Work item: Each record must be repeated exactly. None may be dropped.

Dataset records:
++++++++++++++++++++

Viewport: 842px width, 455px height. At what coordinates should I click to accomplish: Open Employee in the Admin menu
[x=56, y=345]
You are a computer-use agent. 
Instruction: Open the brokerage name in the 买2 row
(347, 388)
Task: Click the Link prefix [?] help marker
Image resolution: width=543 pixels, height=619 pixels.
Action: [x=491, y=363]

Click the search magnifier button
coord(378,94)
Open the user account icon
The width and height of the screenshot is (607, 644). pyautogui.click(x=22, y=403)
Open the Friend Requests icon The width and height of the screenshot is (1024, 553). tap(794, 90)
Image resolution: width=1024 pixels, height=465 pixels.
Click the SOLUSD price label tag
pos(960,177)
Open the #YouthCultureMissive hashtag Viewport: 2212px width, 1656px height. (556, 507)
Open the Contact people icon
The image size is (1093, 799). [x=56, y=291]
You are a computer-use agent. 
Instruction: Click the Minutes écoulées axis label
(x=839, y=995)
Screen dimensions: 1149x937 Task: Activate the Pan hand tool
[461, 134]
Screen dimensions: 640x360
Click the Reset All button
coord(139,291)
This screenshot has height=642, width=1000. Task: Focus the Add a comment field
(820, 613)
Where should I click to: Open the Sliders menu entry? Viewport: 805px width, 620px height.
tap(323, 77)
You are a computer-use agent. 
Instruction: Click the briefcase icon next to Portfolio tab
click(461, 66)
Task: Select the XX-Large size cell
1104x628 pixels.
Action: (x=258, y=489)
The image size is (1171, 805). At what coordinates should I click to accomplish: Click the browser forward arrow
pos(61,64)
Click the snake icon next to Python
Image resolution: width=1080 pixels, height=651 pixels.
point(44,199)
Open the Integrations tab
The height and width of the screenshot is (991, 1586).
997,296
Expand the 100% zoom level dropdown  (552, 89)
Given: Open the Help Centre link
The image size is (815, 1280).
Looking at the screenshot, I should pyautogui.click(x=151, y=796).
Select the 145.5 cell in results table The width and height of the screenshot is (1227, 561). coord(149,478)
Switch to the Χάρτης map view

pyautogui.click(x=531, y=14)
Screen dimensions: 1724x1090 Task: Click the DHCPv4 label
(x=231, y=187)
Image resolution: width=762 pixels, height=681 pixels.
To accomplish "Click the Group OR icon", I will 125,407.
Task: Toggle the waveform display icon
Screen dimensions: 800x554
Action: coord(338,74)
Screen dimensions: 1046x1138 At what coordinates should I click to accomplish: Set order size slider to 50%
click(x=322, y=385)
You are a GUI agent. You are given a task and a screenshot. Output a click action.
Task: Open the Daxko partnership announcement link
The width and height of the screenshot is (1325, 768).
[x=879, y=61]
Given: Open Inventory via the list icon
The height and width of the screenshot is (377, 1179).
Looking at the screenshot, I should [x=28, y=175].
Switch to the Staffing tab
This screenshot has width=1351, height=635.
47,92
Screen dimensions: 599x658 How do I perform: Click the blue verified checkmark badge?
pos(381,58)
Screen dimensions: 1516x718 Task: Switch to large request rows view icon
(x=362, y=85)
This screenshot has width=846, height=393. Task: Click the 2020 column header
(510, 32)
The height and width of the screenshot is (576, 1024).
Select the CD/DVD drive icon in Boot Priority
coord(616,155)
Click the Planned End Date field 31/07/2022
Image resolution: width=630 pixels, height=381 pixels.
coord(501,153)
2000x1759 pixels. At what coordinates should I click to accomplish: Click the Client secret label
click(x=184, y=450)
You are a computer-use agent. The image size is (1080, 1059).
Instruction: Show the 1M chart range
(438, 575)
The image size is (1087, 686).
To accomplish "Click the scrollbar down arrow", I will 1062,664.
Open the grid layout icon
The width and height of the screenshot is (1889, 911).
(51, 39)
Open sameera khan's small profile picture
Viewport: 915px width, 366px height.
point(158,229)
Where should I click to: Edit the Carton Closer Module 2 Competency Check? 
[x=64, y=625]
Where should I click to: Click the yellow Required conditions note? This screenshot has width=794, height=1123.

++++++++++++++++++++

The completed task:
Viewport: 842px width, 455px height. At what coordinates should I click to accomplish: Open Employee in the Admin menu
[x=56, y=345]
You are a computer-use agent. 
Instruction: Open the brokerage name in the 买2 row
(347, 388)
Task: Click the Link prefix [?] help marker
Image resolution: width=543 pixels, height=619 pixels.
Action: [x=491, y=363]

Click the search magnifier button
coord(378,94)
Open the user account icon
The width and height of the screenshot is (607, 644). pyautogui.click(x=22, y=403)
Open the Friend Requests icon The width and height of the screenshot is (1024, 553). tap(794, 90)
Image resolution: width=1024 pixels, height=465 pixels.
Click the SOLUSD price label tag
pos(960,177)
Open the #YouthCultureMissive hashtag Viewport: 2212px width, 1656px height. (556, 507)
Open the Contact people icon
The image size is (1093, 799). [x=56, y=291]
You are a computer-use agent. 
Instruction: Click the Minutes écoulées axis label
(x=839, y=995)
Screen dimensions: 1149x937 Task: Activate the Pan hand tool
[461, 134]
Screen dimensions: 640x360
Click the Reset All button
coord(139,291)
This screenshot has height=642, width=1000. Task: Focus the Add a comment field
(820, 613)
Where should I click to: Open the Sliders menu entry? Viewport: 805px width, 620px height.
tap(323, 77)
You are a computer-use agent. 
Instruction: Click the briefcase icon next to Portfolio tab
click(461, 66)
Task: Select the XX-Large size cell
1104x628 pixels.
Action: (x=258, y=489)
The image size is (1171, 805). At what coordinates should I click to accomplish: Click the browser forward arrow
pos(61,64)
Click the snake icon next to Python
Image resolution: width=1080 pixels, height=651 pixels.
point(44,199)
Open the Integrations tab
The height and width of the screenshot is (991, 1586).
997,296
Expand the 100% zoom level dropdown  (552, 89)
Given: Open the Help Centre link
The image size is (815, 1280).
Looking at the screenshot, I should pyautogui.click(x=151, y=796).
Select the 145.5 cell in results table The width and height of the screenshot is (1227, 561). coord(149,478)
Switch to the Χάρτης map view

pyautogui.click(x=531, y=14)
Screen dimensions: 1724x1090 Task: Click the DHCPv4 label
(x=231, y=187)
Image resolution: width=762 pixels, height=681 pixels.
To accomplish "Click the Group OR icon", I will 125,407.
Task: Toggle the waveform display icon
Screen dimensions: 800x554
Action: coord(338,74)
Screen dimensions: 1046x1138 At what coordinates should I click to accomplish: Set order size slider to 50%
click(x=322, y=385)
You are a GUI agent. You are given a task and a screenshot. Output a click action.
Task: Open the Daxko partnership announcement link
The width and height of the screenshot is (1325, 768).
[x=879, y=61]
Given: Open Inventory via the list icon
The height and width of the screenshot is (377, 1179).
Looking at the screenshot, I should [x=28, y=175].
Switch to the Staffing tab
This screenshot has width=1351, height=635.
47,92
Screen dimensions: 599x658 How do I perform: Click the blue verified checkmark badge?
pos(381,58)
Screen dimensions: 1516x718 Task: Switch to large request rows view icon
(x=362, y=85)
This screenshot has width=846, height=393. Task: Click the 2020 column header
(510, 32)
The height and width of the screenshot is (576, 1024).
Select the CD/DVD drive icon in Boot Priority
coord(616,155)
Click the Planned End Date field 31/07/2022
Image resolution: width=630 pixels, height=381 pixels.
coord(501,153)
2000x1759 pixels. At what coordinates should I click to accomplish: Click the Client secret label
click(x=184, y=450)
You are a computer-use agent. The image size is (1080, 1059).
Instruction: Show the 1M chart range
(438, 575)
The image size is (1087, 686).
To accomplish "Click the scrollbar down arrow", I will 1062,664.
Open the grid layout icon
The width and height of the screenshot is (1889, 911).
(51, 39)
Open sameera khan's small profile picture
Viewport: 915px width, 366px height.
point(158,229)
Where should I click to: Edit the Carton Closer Module 2 Competency Check? 
[x=64, y=625]
Where should I click to: Click the yellow Required conditions note? This screenshot has width=794, height=1123.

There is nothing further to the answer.